**What you are asked to do**
Give each line of the records again exactly and omit every picture.

**Data to examine**
|---|
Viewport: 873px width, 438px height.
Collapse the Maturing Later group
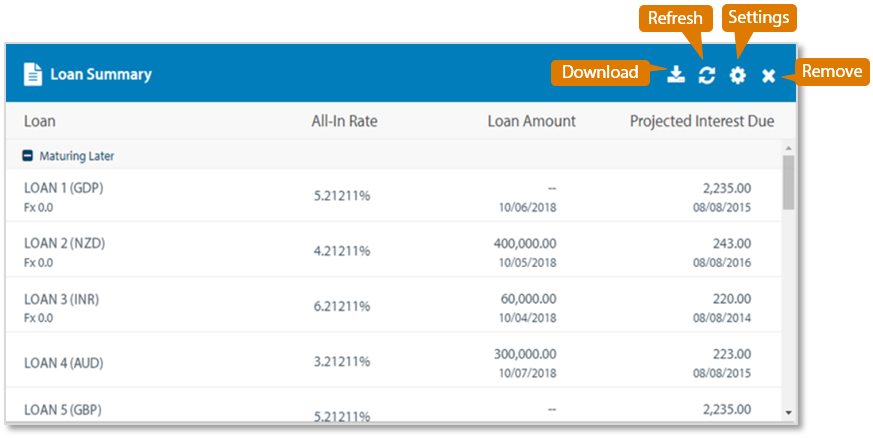[x=28, y=156]
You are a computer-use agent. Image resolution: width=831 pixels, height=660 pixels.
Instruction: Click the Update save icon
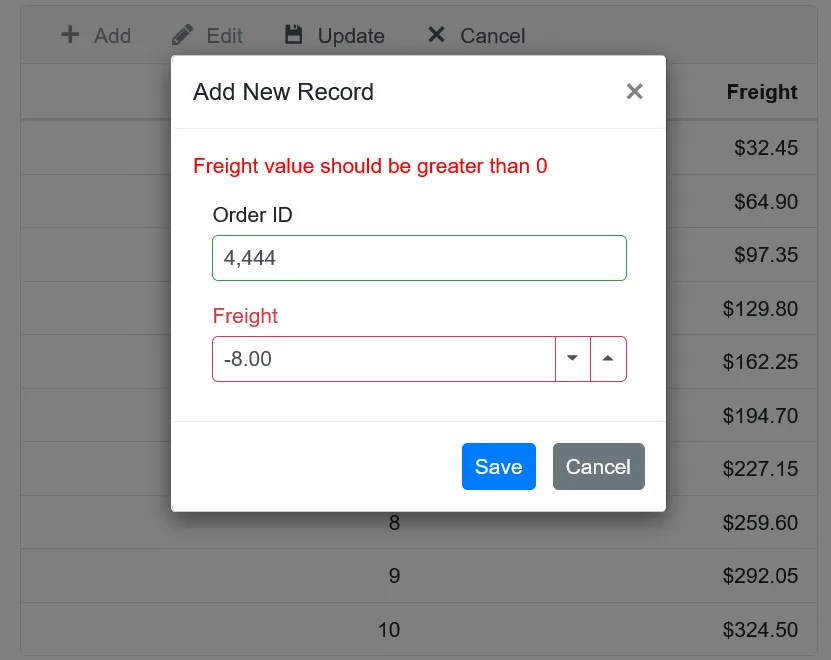coord(293,35)
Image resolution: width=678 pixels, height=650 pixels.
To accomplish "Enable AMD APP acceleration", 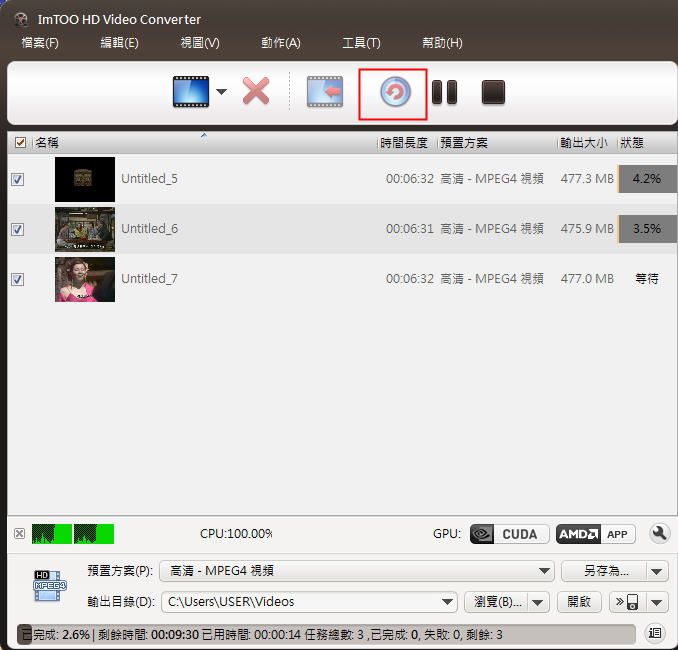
|---|
**Solved problem**
Viewport: 873px width, 438px height.
Collapse the Maturing Later group
[x=28, y=156]
You are a computer-use agent. Image resolution: width=831 pixels, height=660 pixels.
Instruction: Click the Update save icon
coord(293,35)
Image resolution: width=678 pixels, height=650 pixels.
To accomplish "Enable AMD APP acceleration", 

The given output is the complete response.